[Document and screenshot pointing entries]
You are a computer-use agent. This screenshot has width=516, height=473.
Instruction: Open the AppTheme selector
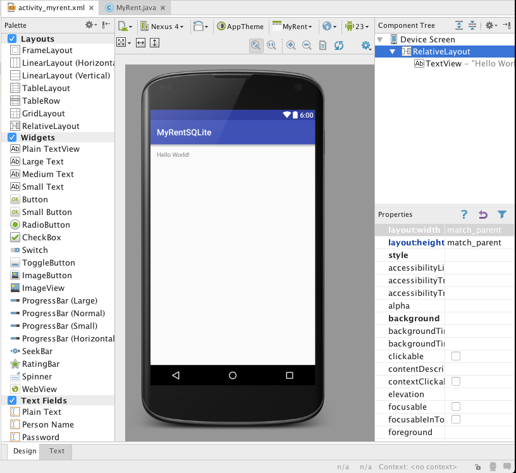point(240,27)
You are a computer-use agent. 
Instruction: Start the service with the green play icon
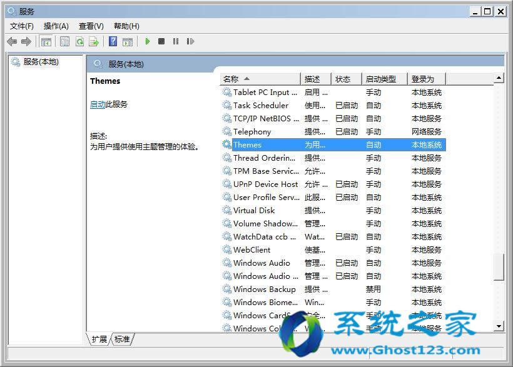click(x=146, y=41)
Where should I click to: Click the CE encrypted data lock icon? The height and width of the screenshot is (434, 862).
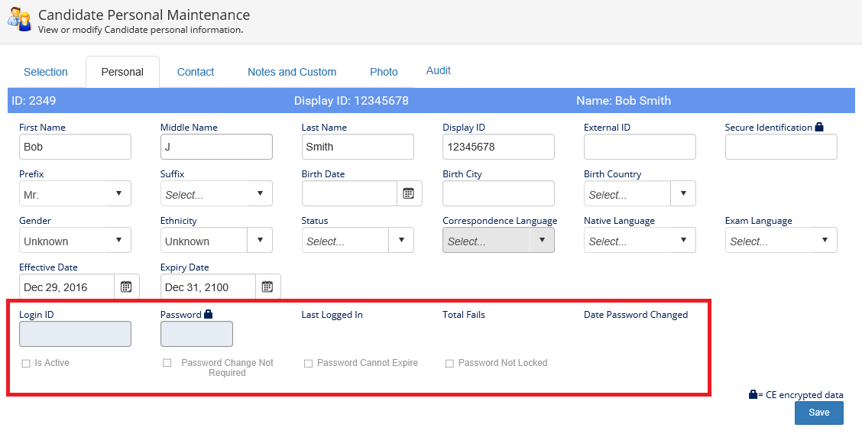tap(753, 395)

What you have to do. Copy each of the entries above word for word, but leave out the pictures.

Solution for this problem.
You are a computer-use agent. This screenshot has width=516, height=473.
Instruction: Open the AppTheme selector
point(240,27)
You are a computer-use agent. 
Instruction: Start the service with the green play icon
click(x=146, y=41)
Where should I click to: Click the CE encrypted data lock icon? The height and width of the screenshot is (434, 862).
tap(753, 395)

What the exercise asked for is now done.